▸ Assignment
Where the line containing "Task: Select the _Plus breakpoint" appears, start repeating, and continue exactly through the last line below, adding nothing. Include no pictures.

[[ Information supplied open ]]

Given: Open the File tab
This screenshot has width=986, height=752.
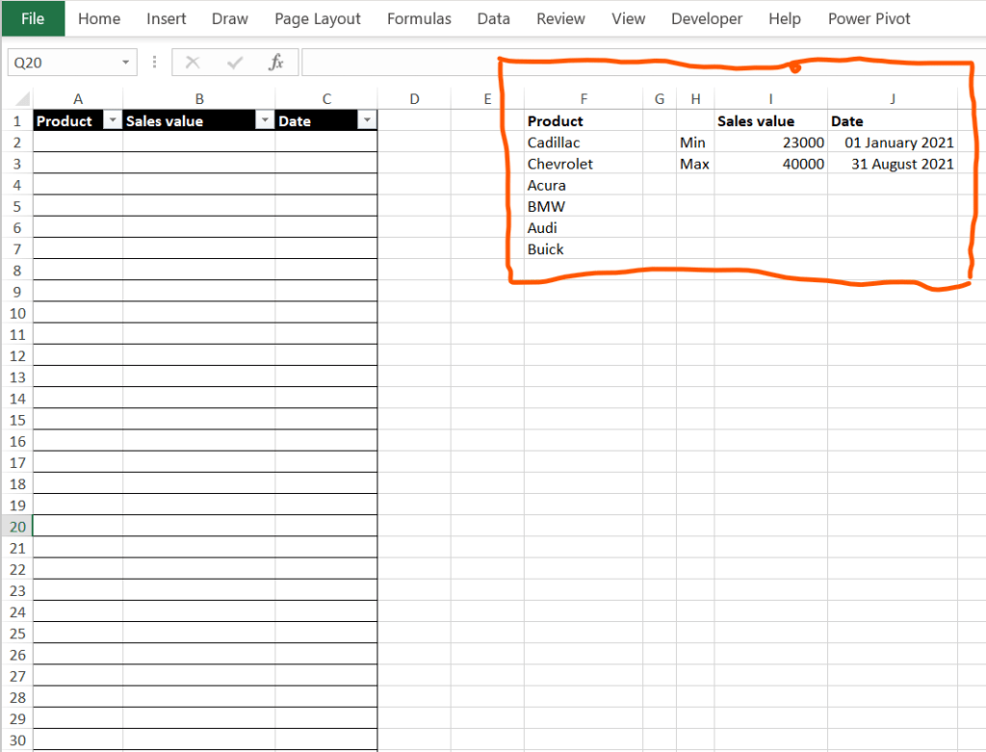Looking at the screenshot, I should (33, 18).
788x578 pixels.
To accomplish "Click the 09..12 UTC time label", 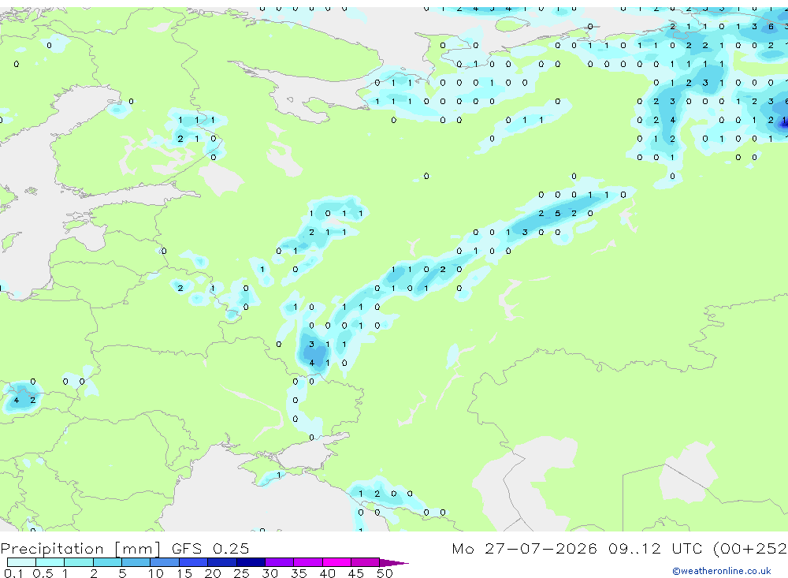I will point(655,548).
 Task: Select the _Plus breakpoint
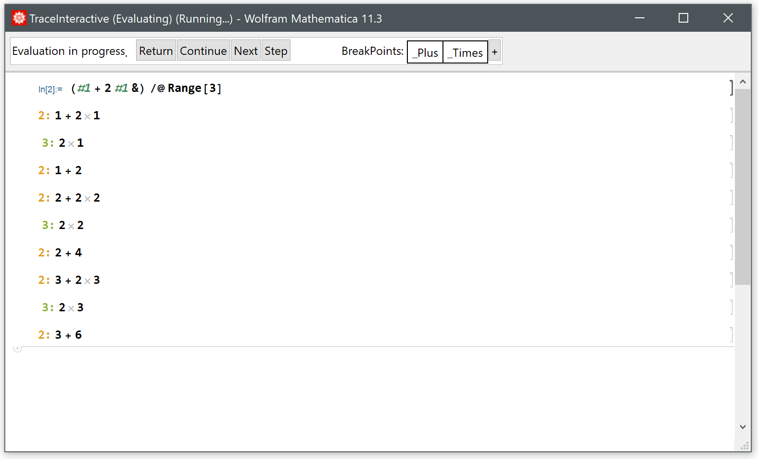(425, 52)
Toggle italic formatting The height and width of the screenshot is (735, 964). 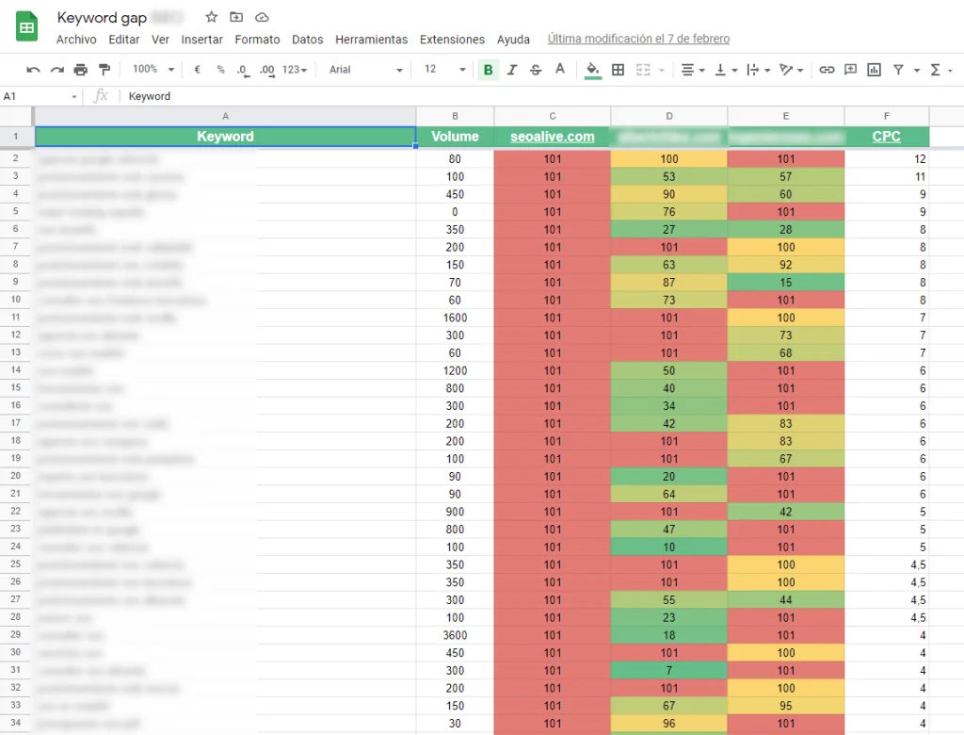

[[ Information supplied closed ]]

▸ Response
 Task: Select the _Plus breakpoint
(425, 52)
Toggle italic formatting The height and width of the screenshot is (735, 964). 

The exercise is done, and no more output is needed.